Mesmo com as calçadas longe do ideal, o centro é considerado pelo presidente da Associação Brasileira de Pedestres (Abraspe), Eduardo Daros, um lugar em que a situação é “menos grave”, já que ali elas são, pelo menos, espaçosas. Daros ressalta que o caos está nos bairros onde o mercado imobiliário preocupa-se em ocupar cada centímetro do terreno, sem dar atenção à calçada. No Tatuapé (zona leste), o JT flagrou obras de prédios de alto padrão, que destruíram as calçadas em frente.
Não é difícil encontrar raízes de árvores que ocupam toda a calçada ou postes localizados no meio do passeio, além de buracos e pisos fora de nível e inadequados, como ladrilhos escorregadios. “É um descaso com o pedestre. Existe preocupação muito maior com o asfalto, para os carros, do que com calçadas, que são de todos”, afirmou a médica Júlia Greve, do Instituto de Ortopedia e Traumatologia da USP. Embora um terço dos deslocamentos paulistanos sejam feitos a pé – são 12,5 milhões de viagens diárias -, entre 2005 e 2009 o município recapeou duas vezes mais ruas e avenidas (905 km) do que reformou calçadas.

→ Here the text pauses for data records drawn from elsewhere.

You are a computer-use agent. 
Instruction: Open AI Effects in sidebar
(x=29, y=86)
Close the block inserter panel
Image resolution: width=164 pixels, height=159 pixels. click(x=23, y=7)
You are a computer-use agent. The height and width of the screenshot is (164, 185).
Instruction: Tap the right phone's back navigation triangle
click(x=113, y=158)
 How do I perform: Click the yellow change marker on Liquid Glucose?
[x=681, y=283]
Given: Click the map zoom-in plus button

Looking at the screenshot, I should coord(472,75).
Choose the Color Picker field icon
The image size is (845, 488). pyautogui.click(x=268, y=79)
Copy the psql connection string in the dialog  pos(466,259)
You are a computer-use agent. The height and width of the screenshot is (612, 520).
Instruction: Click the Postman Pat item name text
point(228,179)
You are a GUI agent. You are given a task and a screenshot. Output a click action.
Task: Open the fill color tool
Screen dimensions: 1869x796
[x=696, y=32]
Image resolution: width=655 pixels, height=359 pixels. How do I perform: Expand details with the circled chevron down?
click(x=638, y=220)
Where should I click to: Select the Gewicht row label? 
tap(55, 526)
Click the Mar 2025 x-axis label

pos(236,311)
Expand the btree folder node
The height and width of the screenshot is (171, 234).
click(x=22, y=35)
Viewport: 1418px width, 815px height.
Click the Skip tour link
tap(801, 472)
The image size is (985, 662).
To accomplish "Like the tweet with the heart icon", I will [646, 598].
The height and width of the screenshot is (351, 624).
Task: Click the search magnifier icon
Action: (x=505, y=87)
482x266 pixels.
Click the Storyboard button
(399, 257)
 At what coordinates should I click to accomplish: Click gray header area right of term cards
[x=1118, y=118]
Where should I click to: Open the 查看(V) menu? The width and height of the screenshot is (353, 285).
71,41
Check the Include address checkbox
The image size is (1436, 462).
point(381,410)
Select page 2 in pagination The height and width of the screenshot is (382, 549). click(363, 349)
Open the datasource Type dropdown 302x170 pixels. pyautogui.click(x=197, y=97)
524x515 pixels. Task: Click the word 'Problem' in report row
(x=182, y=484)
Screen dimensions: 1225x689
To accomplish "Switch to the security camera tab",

Na capital, a obrigação por reformar e cuidar do calçamento é do dono do imóvel em frente. A Prefeitura fiscaliza a manutenção e concentra reformas em vias estruturais. Mas ela pode recuperar calçadas em mau estado e mandar a conta para o dono do terreno.
A CALÇADA IDEAL
>>A legislação municipal e também a Associação Brasileira de Normas Técnicas (ABNT) estabelecem como deve ser uma calçada ideal. Ela deve ter três faixas: de serviço, livre e de acesso, e a inclinação máxima não pode ultrapassar 8%
>>A faixa de serviço deve ter largura mínima de 75 cm e ser mais próxima da rua. Nela, devem ficar postes, árvores, hidrantes etc
>>A faixa livre, com no mínimo 1,20m, é reservada à circulação, enquanto a de acesso, sem largura mínima definida, deve facilitar a entrada nos imóveis
>>O piso deve ser de concreto ou ladrilhos especiais para uso em passeios. Um dos aprovados pela legislação municipal e com uso recomendado é o intertravado. Além de barato, em caso de necessidade de algum serviço no subsolo, ele pode ser desmontado e remontado, sem a necessidade de quebrar a calçada
>>A lei autoriza, ainda, o uso de placas de concreto ou concreto moldado no local e também ladrilhos hidráulicos. É vetado utilizar pisos derivados de porcelana, como os usados em cozinhas e banheiros
>>As esquinas devem estar desobstruídas. O mobiliário urbano de grande porte deve estar a 15 metros do eixo da esquina e o mobiliário de pequeno e médio portes a 5 m.